CNAF in scheduled down for Castor-2 migration for ATLAS and CMS. Most ATLAS and CMS effort at INFN were concentrated in testing the new infrastructure. CMS provided a report with all possible combinations in the use of both disk and tape access points in the new Castor-2 set-up, in order to provide feed-back on real experiment's use-cases to the storage group. CMS LoadTest activity restarted on friday Jul 21st, at a low rate though, so not to overload the system. ATLAS is restarting as well.

 

[LHCb]

testing T1_disk-T1_disk channels, R.Santinelli asked all T1s to set-up PIC_DISK-<your_T1> since PIC put a new disk-only access point (srm-disk.pic.es) into production. Some discussion arose about if it is actually needed since a site may be using the service discovery and point to the bdII and not to a static services.xml file. No action done yet on CNAF FTS server.

 

[ALICE]

 is testing the Castor-2 installation at CNAF (migrated some weeks ago already).

 

NIKHEF/SARA:

Report Nikhef 17-24 July

 

* To prevent a (compromised) local user account from exploiting a kernel

bug (/proc environment race condition) and gaining root access, we have

applied a workaround on all hosts in the cluster.

 

* There have been some problems with the MySQL database on the resource

broker. The file size of the database had become almost 4 GB, leaving no

free space for new records. This problem is due to the fact that there

are no regular clean ups of old records from the database, even though a

script seemed to be available since a long time. However, it is not

configured in the standard installation.

 

* We worked on supporting LHCb production users via VOMS.

 

* A second hard disk was installed in the Alice VO box. After powering

on the machine again, the first hard disk suffered from hardware

problems and had to be replaced.

 

* The grid facility has run from Friday morning until Saturday on power

from a local generator. A problem with the regular power supply left the

entire institute without power, but this has not affected the grid

factility.

 

------------------------

Report SARA tier1 service

 

Due to failing cooling equipment on July 17 and July 21 we had to shutdown some services, amomg which the tier1 services

 

PIC:

pic (Tier-1 report)

====

- We had some problems with ce04's gatekeeper. Problem solved.

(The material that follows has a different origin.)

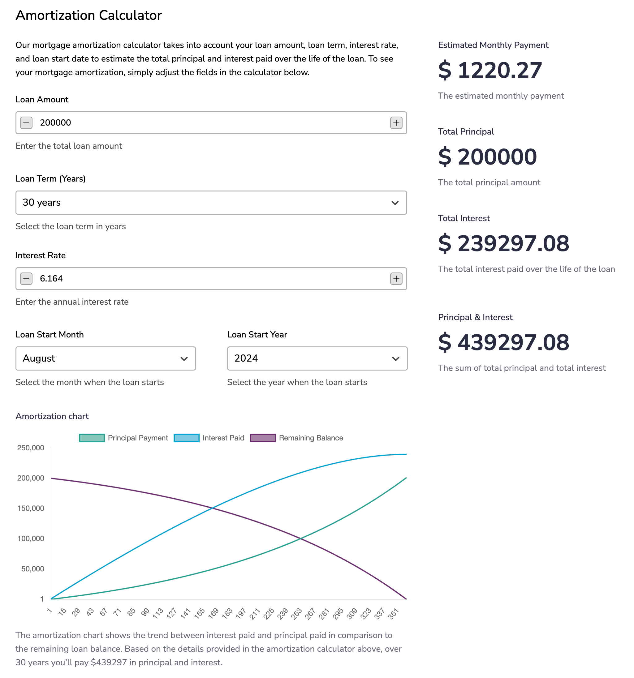Viewport: 634px width, 678px height.
Task: Select the Loan Start Year dropdown
Action: tap(317, 358)
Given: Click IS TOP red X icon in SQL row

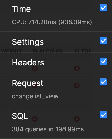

- We have plenty of rgma errors which seem to be false positives

- some problems with pbs server. Jobs got stucked. Problem solved

- Operative problems with the tape subsystem. It seems tapes somewhat don't get loaded or unloaded correctly, and only manual operation can fix this problem. We expect some interruption of tape service due to hardware replacement soon.

Disk overloads. Seems our storage boxes tend to be weak to a lot of files being written in one particular machine. Some SFT tests failed due to high constant loads on some disks, that appeared as "timeouts".

Savannah bug 17738 is still appearing on some of the test, though the frequency has clearly diminished.

Gridftp traffic (mainly from atlas) is fluctuating from 20 to 40 Mb/s. Only on Tuesday the rate decreased and it was due to tier-0 not providing enough bandwith for everyone.

 

RAL:

We took premtive action because of expected record temperatures. We had the hottest July day since records begun
in 1820.

Batch work was draining in the morning and killed of around 14:00. 270 jobs were lost.

Storage facilities remained operational.